◆ SELECTED PASSAGE:
------------------------------------------------------------
Infants who will travel outside the United States should be up to date for all routinely recommended vaccines. One dose of MMR is recommended for infants age 6 through 11 months before international travel. This dose does not count toward the two doses needed to complete the childhood schedule. Infants 6 through 11 months of age traveling to an area at risk for hepatitis A exposure also should receive a dose of hepatitis A vaccine. This dose does not count toward the two doses needed to complete the childhood schedule. Infants younger than age 12 months traveling to a hepatitis A endemic area are not recommended to receive immune globulin for prevention of hepatitis A because immune globulin could interfere with the response to MMR. Varicella vaccine is not recommended before age 12 months, even for travelers. For other vaccine recommendations for travelers, consult the CDC travel website at wwwnc.cdc.gov/travel/.
Due to the variety of causes and consequences of altered immunocompetence, and limited studies of vaccination with these conditions, vaccination recommendations for primary and secondary immunodeficiencies are generally based upon expert opinion.
CDC’s “General Best Practice Guidelines for Immunization” outline vaccine recommendations for people with various types of altered immunocompetence here: www.cdc.gov/vaccines/hcp/acip-recs/general-recs/immunocompetence.html. For a summary of specific vaccine recommendations for people with different types of primary and secondary immunodeficiencies, refer to Table 8-1 at that site. Additional information is available in the 2013 Infectious Diseases Society of America (IDSA) expert guideline on vaccination of the immunocompromised host, which informed CDC’s recommendations: www.idsociety.org/practice-guideline/vaccination-of-the-immunocompromised-host/.
People who do not have a functioning spleen or who have had a splenectomy are at increased risk for infection with encapsulated bacteria, especially Pneumococcus, Neisseria meningitidis, and Haemophilus influenzae type b (Hib).
In addition to receiving routine vaccinations, children and adults without a functioning spleen who are age 2 years and older should receive 1 dose of pneumococcal polysaccharide vaccine (PPSV) at least 8 weeks after the last dose of pneumococcal conjugate vaccine (PCV). Adults should receive 1 dose of PCV either 8 weeks before PPSV, or 1 year after PPSV. If younger than 65, a second dose of PPSV should be administered 5 years after the first dose, with a third and final dose at age 65 (or 5 years after the previous dose, whichever comes later). Only one PPSV dose should be given to someone age 65 or older.
All asplenic persons should receive a primary series of at least 2 doses of meningococcal ACWY vaccine (MenACWY) with a booster dose every 5 years. See the MenACWY recommendation table at www.immunize.org/catg.d/p2018.pdf for details. Asplenic people age 10 years and older should also receive a series (either 2 or 3 doses depending on the vaccine brand) of meningococcal serogroup B vaccine (MenB) with an initial booster dose one year after completion of the primary series and subsequent booster doses every 2–3 years thereafter.
------------------------------------------------------------
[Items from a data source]
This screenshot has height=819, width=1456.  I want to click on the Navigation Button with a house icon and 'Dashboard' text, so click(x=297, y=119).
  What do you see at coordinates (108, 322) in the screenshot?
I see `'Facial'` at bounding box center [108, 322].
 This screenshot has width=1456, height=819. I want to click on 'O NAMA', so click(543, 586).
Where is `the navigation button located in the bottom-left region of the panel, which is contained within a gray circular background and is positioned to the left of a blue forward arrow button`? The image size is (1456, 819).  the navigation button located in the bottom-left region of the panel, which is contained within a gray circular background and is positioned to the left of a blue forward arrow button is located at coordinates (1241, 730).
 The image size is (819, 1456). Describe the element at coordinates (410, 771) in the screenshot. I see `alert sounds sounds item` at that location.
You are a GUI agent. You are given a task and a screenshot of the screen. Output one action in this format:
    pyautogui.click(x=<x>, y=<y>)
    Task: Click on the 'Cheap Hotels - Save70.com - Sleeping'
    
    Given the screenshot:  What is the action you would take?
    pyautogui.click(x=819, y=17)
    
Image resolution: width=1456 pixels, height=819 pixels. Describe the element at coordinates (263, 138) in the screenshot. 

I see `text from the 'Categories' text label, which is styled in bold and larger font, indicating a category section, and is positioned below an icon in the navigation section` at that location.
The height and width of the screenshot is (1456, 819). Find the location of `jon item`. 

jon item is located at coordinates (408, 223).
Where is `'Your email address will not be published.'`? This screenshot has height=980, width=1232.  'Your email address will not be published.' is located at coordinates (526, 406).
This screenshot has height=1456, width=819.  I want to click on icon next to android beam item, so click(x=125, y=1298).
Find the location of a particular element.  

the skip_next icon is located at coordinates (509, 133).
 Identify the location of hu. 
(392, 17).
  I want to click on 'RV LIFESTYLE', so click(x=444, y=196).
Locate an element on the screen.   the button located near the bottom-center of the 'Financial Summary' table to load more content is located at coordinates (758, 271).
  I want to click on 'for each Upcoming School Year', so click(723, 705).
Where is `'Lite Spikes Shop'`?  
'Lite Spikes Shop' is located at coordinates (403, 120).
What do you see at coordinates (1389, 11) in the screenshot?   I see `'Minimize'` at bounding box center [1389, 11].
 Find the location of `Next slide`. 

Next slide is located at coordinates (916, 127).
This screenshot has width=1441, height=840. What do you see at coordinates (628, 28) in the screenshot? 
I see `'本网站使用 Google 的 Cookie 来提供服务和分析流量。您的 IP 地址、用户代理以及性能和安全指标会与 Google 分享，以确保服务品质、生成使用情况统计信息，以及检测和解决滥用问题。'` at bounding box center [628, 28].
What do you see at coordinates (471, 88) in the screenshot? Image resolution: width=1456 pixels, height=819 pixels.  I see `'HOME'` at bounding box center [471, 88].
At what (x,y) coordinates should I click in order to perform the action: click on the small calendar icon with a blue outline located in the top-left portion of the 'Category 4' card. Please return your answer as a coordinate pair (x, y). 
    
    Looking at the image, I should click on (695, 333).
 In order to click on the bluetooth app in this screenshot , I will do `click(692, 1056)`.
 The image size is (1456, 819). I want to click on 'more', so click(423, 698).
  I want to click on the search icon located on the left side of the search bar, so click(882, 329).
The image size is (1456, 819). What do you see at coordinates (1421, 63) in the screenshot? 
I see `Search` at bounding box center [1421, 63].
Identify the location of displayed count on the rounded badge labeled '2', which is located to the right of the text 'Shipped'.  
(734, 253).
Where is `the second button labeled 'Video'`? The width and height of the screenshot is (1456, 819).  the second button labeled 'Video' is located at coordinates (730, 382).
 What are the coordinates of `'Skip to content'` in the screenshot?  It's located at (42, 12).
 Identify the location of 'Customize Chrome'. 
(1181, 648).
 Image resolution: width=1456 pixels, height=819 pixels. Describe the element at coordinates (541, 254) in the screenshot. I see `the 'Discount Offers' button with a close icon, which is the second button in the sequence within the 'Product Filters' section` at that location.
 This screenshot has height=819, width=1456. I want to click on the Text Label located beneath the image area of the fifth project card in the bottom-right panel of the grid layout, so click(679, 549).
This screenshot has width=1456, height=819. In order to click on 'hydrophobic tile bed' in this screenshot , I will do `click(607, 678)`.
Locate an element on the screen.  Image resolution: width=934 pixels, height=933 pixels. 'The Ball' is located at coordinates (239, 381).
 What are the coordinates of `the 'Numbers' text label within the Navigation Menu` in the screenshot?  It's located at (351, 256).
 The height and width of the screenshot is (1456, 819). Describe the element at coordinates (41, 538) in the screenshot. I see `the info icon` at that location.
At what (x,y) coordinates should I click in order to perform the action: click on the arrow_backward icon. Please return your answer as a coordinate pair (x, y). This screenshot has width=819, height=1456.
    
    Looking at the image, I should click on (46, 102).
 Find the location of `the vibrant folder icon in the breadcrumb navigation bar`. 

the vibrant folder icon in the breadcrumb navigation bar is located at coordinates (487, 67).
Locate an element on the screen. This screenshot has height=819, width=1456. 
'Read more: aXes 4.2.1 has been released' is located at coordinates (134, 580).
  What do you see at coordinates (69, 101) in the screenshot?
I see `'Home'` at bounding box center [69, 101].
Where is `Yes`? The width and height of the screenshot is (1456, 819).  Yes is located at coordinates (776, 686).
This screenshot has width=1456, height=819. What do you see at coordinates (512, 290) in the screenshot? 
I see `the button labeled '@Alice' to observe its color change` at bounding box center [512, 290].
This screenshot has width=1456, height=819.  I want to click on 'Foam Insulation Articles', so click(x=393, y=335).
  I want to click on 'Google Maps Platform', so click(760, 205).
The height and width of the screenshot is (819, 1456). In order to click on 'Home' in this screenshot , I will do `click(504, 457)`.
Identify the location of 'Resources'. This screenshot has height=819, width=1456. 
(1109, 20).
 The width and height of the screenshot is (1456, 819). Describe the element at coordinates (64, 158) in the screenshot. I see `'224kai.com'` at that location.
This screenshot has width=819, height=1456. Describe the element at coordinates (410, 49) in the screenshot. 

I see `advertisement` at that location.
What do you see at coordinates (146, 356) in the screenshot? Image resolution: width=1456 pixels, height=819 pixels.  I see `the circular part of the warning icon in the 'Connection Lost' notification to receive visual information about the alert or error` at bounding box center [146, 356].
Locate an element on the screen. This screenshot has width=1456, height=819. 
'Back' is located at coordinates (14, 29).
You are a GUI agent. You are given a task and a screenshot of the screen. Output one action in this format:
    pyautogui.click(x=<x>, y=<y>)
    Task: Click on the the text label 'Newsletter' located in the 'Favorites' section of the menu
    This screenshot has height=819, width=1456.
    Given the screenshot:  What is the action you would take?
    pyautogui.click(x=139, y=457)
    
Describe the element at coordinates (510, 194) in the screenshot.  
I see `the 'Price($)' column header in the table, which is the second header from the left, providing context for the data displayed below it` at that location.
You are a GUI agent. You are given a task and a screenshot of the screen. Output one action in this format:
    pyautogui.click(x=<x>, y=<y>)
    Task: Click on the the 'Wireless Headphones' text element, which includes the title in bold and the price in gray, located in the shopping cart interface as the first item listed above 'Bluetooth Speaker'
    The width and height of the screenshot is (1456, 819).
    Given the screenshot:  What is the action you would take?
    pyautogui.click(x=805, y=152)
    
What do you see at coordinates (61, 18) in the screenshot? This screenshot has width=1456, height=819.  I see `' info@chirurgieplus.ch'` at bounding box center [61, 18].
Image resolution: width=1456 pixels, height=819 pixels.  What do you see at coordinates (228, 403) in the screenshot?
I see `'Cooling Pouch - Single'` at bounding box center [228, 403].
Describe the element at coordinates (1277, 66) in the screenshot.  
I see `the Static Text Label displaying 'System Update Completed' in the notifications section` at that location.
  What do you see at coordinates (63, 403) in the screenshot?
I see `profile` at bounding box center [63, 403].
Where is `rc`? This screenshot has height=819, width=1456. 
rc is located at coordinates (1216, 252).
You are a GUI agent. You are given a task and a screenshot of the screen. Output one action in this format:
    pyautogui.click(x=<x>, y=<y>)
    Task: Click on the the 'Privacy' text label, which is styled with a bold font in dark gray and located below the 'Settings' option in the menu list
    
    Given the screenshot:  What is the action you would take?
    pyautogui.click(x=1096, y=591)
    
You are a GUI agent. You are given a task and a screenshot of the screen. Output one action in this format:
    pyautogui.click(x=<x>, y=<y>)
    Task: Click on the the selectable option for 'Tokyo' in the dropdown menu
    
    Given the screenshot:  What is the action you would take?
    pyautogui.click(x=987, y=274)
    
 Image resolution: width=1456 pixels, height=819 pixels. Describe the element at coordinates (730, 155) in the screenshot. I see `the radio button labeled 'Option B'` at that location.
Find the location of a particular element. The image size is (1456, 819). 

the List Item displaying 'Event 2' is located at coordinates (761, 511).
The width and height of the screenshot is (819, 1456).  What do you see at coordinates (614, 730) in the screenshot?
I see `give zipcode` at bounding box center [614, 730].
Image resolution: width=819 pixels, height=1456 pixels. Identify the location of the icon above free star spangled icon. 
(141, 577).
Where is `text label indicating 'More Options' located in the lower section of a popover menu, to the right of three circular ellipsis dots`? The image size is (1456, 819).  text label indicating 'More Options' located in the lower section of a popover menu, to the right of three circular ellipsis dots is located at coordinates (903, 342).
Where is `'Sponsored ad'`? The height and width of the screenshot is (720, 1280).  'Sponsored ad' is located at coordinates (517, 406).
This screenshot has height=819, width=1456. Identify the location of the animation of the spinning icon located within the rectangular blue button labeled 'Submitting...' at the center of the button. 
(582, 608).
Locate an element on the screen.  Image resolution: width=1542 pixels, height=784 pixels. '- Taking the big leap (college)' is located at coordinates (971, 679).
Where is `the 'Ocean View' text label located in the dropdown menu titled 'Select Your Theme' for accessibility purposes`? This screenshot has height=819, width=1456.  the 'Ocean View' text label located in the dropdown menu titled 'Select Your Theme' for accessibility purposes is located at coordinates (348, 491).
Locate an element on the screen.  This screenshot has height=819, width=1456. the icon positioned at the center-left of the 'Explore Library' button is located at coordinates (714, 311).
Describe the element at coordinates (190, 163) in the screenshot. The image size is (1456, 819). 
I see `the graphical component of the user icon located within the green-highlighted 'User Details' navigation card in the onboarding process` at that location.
------------------------------------------------------------
◆ WORK INSTRUCTION 1:
Rewrite the vaccination passage from "Due to the variety" up to and including "upon expert opinion.", putting "specialist judgment" in place of "expert opinion".
◆ WORK INSTRUCTION 2:
According to the vaccination passage, how many MenACWY doses should asplenic persons receive in the primary series, and how often should they get a booster?
These records come from a separate source.

◆ TASK RESULT 1:
Due to the variety of causes and consequences of altered immunocompetence, and limited studies of vaccination with these conditions, vaccination recommendations for primary and secondary immunodeficiencies are generally based upon specialist judgment.

◆ TASK RESULT 2:
At least 2 doses, with a booster dose every 5 years.